Blurb: Not all are free. Not all are equal. Not all will be saved.
Our world belongs to the Equals — aristocrats with magical gifts — and all commoners must serve them for ten years. But behind the gates of England’s grandest estate lies a power that could break the world.
A girl thirsts for love and knowledge.
Abi is a servant to England’s most powerful family, but her spirit is free. So when she falls for one of the noble-born sons, Abi faces a terrible choice. Uncovering the family’s secrets might win her liberty, but will her heart pay the price?
A boy dreams of revolution.
Abi’s brother, Luke, is enslaved in a brutal factory town. Far from his family and cruelly oppressed, he makes friends whose ideals could cost him everything. Now Luke has discovered there may be a power even greater than magic: revolution.
And an aristocrat will remake the world with his dark gifts.
He is a shadow in the glittering world of the Equals, with mysterious powers no one else understands. But will he liberate—or destroy?
Trust was what made everything possible. Trust lent you someone else’s eyes, someones else’s strong arms or quick brain. Made you bigger that just yourself. Trust was how the club worked. How this whole crazy dream of abolition could work, if people could just come together and hold their nerve.

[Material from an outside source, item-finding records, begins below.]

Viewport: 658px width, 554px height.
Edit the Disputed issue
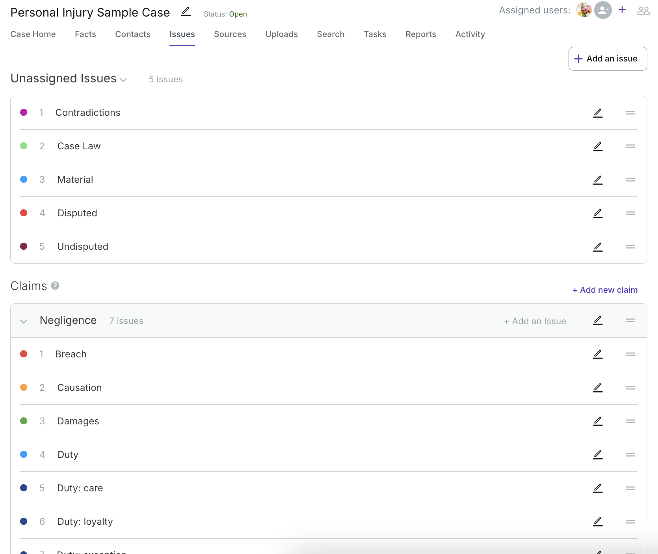(598, 214)
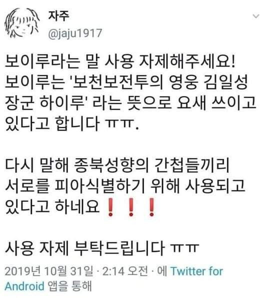This screenshot has height=298, width=263.
Task: Click the 자주 display name
Action: coord(59,16)
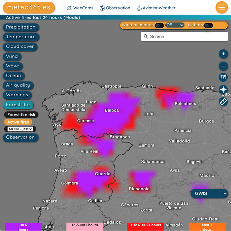
Task: Go to AviationWeather section
Action: click(156, 8)
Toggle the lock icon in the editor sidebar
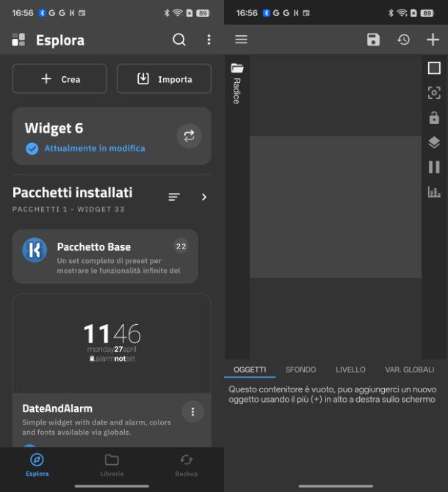This screenshot has width=448, height=492. click(x=434, y=117)
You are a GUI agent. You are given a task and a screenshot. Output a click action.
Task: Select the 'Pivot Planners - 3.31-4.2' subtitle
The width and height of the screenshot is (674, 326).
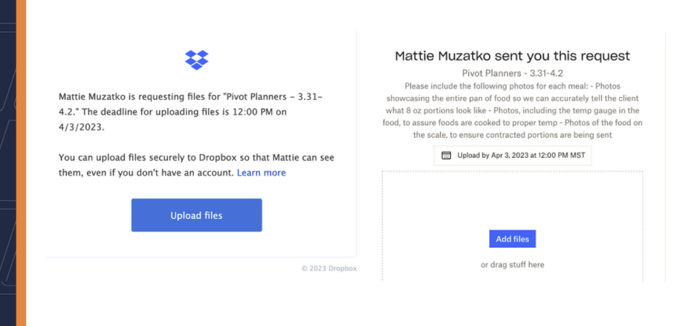pyautogui.click(x=512, y=74)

Not even the Equals-not even their Skill-would be more powerful than that.
This book took me a while to finish because it had so many great aspects to it and I wanted to savor them all. Slavery, oppression, rebellion. All wonderful obstacles to read about in a book. This is totally my taste. And I was surprised that the author is a woman, since, the name is a bit masculine. But whatev’s, I usually read books written by woman.
This concept of slavery in this book is different than other books with this underlying theme. Instead of being forever indentured, it is a finite amount of time you are required to serve. Almost like a draft for the military if you will. And you get to choose when you serve it, nothing like a little leeway for your slave days to feel a bit more in your control eh?
This author didn’t skip on the descriptions in this book. We see the slums they live in as well as the extravagant estates the Equals live on in contrast. We hear the screams of the slaves that can’t take the abuse they receive and we feel the uncontrollable loss of hope most of the people have when justice is constantly favoring the powerful.
My favorite character was by far Luke. He was young and naive at first. But we get to see his transformation from boy to man as his story unfolds. It’s subtle enough that you almost miss it. How his family becomes less about blood and more about the people he surrounds himself with. His character grows the most in this book I think.
I’d say that the second best characters were the entire Jardine family at Kyneston. Some good, some bad, some you couldn’t really tell, but all highly entertaining in their own way. I can’t wait to read the next one. Which means a whole lot of waiting on my end.
I received this ARC from Netgalley in exchange for an honest/unbiased opinion.